Au bout de l'interminable attente, l'âme de Georges se mit à se briser.
— Je vais me contenter de rêver de toi, murmura-t-il intérieurement, ses pensées se perdant dans les méandres de la solitude et du regret.
Les paroles résonnaient en lui, révélant la dure réalité de la séparation.
— Ton existence n’est plus la mienne, répéta-t-il mentalement, non moins que pour se convaincre de cette vérité amère. Pourtant, malgré la souffrance qui émanait de ces mots, il ne pouvait s'empêcher de replonger dans les doux tourbillons de ses souvenirs. Il revit sa bien-aimée, éclatante de bonheur sur le dos d'un cheval fougueux, sa silhouette radieuse transperçant les ombres du passé. Les éclats de rire enfantins résonnaient dans l'écho des années, quand elle prenait le volant de leur vieille 2 CV, embrassant la liberté avec une insouciance délicieuse. Ces moments fugaces, empreints de complicité, paraissaient maintenant lointains. Tout détail prenait vie dans son esprit tourmenté : le son de sa voix, la couleur des cheveux, le parfum subtil qui emplissait l'air lorsqu'elle était près de lui. Toute image était tel un tableau précieux, encadré parmi les méandres de sa mémoire, vibrant de teintes vives et de nuances délicates.
Cependant, malgré cette nostalgie lancinante, il se heurtait à l'incertitude de l'avenir. « Sans savoir où cela va me mener. »

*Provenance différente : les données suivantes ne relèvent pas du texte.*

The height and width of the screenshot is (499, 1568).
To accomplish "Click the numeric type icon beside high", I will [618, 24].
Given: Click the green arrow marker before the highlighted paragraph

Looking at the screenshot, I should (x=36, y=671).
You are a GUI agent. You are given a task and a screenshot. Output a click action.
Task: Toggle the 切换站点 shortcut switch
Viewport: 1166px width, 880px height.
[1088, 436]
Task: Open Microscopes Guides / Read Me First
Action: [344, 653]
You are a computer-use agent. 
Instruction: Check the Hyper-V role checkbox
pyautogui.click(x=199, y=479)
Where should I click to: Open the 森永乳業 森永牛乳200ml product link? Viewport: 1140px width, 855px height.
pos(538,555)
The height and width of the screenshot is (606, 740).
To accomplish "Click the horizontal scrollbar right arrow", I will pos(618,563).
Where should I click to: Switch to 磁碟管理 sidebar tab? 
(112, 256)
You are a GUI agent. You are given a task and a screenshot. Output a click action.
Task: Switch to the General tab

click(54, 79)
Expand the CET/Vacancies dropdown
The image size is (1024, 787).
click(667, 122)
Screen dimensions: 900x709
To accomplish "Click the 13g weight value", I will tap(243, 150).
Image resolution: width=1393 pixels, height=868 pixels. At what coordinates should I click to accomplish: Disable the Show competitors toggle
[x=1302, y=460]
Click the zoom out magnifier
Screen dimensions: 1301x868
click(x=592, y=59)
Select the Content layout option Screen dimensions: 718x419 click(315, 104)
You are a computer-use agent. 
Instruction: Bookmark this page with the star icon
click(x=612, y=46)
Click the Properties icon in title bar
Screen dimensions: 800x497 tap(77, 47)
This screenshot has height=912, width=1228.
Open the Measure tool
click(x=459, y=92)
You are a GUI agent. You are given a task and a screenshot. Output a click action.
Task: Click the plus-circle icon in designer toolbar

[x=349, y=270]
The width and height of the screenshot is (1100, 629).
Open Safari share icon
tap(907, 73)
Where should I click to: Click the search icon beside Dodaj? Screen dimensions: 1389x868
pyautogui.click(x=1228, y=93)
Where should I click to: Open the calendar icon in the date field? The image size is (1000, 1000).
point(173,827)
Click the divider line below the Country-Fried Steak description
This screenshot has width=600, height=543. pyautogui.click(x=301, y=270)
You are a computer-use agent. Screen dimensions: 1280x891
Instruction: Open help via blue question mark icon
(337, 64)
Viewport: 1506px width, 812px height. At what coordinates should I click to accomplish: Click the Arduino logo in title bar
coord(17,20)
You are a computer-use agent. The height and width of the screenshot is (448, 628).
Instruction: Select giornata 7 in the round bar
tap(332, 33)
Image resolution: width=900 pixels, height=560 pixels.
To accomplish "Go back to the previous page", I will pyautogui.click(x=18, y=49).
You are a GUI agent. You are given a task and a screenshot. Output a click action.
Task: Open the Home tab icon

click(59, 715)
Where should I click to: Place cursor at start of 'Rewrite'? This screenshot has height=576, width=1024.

Cette phrase suspendue dans le temps résumait parfaitement son état d'esprit. Il se retrouvait à la croisée des chemins, entre le désir de revenir en arrière et la nécessité d'avancer. Il livrait un bras de fer intérieur où le cœur et la raison se livraient un combat silencieux. Chaque mot, chaque pensée, était pareil à une pièce d'un puzzle complexe, s'emboîtant lentement pour former le tableau de ses émotions Et au milieu de ce tumulte, il se murmurait à lui-même, à croire que c’était une litanie de résignation et d'espoir mêlés.